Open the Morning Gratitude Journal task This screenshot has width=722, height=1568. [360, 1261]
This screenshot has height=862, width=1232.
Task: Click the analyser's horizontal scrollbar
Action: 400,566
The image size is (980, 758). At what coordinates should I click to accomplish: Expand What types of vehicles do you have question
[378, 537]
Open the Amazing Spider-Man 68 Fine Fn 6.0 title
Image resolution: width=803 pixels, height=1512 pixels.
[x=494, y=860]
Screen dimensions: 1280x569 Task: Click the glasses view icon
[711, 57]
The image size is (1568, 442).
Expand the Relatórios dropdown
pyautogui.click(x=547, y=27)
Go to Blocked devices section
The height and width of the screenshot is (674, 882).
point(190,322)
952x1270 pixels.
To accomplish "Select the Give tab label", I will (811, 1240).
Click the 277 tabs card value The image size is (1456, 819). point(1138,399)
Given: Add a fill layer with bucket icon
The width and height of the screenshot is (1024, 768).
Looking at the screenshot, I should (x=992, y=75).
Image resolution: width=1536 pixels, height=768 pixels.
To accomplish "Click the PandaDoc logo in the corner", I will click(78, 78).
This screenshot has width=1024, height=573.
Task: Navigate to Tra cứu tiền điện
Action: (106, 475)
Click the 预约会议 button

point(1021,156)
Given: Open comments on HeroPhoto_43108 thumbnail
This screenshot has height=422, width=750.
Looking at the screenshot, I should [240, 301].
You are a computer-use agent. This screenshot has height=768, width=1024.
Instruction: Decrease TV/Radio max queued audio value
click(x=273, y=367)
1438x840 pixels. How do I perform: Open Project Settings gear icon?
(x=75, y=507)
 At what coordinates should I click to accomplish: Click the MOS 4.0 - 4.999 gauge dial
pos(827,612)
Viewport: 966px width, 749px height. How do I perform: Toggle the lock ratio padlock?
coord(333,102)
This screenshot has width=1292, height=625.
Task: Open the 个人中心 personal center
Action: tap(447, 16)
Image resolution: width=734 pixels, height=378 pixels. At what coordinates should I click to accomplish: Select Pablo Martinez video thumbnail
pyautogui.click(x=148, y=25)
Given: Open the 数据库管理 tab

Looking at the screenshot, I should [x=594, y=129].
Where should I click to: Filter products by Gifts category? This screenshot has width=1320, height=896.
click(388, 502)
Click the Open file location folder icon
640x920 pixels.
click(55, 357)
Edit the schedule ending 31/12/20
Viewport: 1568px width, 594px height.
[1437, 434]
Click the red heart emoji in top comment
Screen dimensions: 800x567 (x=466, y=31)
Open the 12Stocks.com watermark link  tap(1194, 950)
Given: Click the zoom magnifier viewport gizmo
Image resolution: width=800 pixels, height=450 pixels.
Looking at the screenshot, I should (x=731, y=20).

★ ★ ★ ★ ★

**WHAT YOU WILL DO**: Find the line with "Viewport: 966px width, 749px" in the listing above, then write out that line and each remaining line exactly, with no other text.

**WRITTEN REPLY**:
Viewport: 966px width, 749px height. How do I perform: Toggle the lock ratio padlock?
coord(333,102)
This screenshot has width=1292, height=625.
Task: Open the 个人中心 personal center
Action: tap(447, 16)
Image resolution: width=734 pixels, height=378 pixels. At what coordinates should I click to accomplish: Select Pablo Martinez video thumbnail
pyautogui.click(x=148, y=25)
Given: Open the 数据库管理 tab

Looking at the screenshot, I should [x=594, y=129].
Where should I click to: Filter products by Gifts category? This screenshot has width=1320, height=896.
click(388, 502)
Click the Open file location folder icon
640x920 pixels.
click(55, 357)
Edit the schedule ending 31/12/20
Viewport: 1568px width, 594px height.
[1437, 434]
Click the red heart emoji in top comment
Screen dimensions: 800x567 (x=466, y=31)
Open the 12Stocks.com watermark link  tap(1194, 950)
Given: Click the zoom magnifier viewport gizmo
Image resolution: width=800 pixels, height=450 pixels.
Looking at the screenshot, I should (x=731, y=20).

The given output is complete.